What you will do:
Scan the entries below for the word "Home". Copy each line that has it.

============

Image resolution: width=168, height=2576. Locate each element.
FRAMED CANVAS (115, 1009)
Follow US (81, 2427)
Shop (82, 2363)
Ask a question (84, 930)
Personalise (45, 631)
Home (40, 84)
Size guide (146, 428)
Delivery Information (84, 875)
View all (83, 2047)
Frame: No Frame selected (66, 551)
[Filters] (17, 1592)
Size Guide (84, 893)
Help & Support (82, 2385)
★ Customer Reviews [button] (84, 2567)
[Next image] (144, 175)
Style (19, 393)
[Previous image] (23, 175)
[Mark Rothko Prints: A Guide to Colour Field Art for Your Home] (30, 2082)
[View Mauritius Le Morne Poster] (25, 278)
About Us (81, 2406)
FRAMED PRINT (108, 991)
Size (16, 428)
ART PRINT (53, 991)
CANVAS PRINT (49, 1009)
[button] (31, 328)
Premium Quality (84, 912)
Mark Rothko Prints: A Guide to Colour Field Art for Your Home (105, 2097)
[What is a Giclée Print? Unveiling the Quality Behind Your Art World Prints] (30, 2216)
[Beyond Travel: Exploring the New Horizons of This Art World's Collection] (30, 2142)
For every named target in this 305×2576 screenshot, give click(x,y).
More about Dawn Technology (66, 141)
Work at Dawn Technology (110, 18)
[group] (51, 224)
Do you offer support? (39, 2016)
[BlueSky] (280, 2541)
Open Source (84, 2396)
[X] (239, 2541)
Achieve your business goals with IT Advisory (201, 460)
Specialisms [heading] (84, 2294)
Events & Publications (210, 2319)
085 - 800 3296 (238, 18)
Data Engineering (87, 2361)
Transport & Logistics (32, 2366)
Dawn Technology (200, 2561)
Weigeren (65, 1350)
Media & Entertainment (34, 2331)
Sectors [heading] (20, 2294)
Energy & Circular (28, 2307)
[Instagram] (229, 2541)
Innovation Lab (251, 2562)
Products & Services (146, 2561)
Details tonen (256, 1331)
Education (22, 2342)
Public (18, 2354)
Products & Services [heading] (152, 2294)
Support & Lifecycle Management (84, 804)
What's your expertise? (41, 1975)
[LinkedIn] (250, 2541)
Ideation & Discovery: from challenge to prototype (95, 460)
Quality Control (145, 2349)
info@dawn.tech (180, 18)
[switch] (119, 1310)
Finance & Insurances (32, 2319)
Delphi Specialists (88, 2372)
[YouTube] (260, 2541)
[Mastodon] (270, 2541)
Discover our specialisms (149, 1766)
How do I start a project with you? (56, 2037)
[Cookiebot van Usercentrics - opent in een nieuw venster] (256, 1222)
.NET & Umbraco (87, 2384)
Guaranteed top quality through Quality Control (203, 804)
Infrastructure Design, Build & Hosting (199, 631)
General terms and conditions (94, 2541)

============

Answer section:
Home (40, 84)
[Mark Rothko Prints: A Guide to Colour Field Art for Your Home] (30, 2082)
Mark Rothko Prints: A Guide to Colour Field Art for Your Home (105, 2097)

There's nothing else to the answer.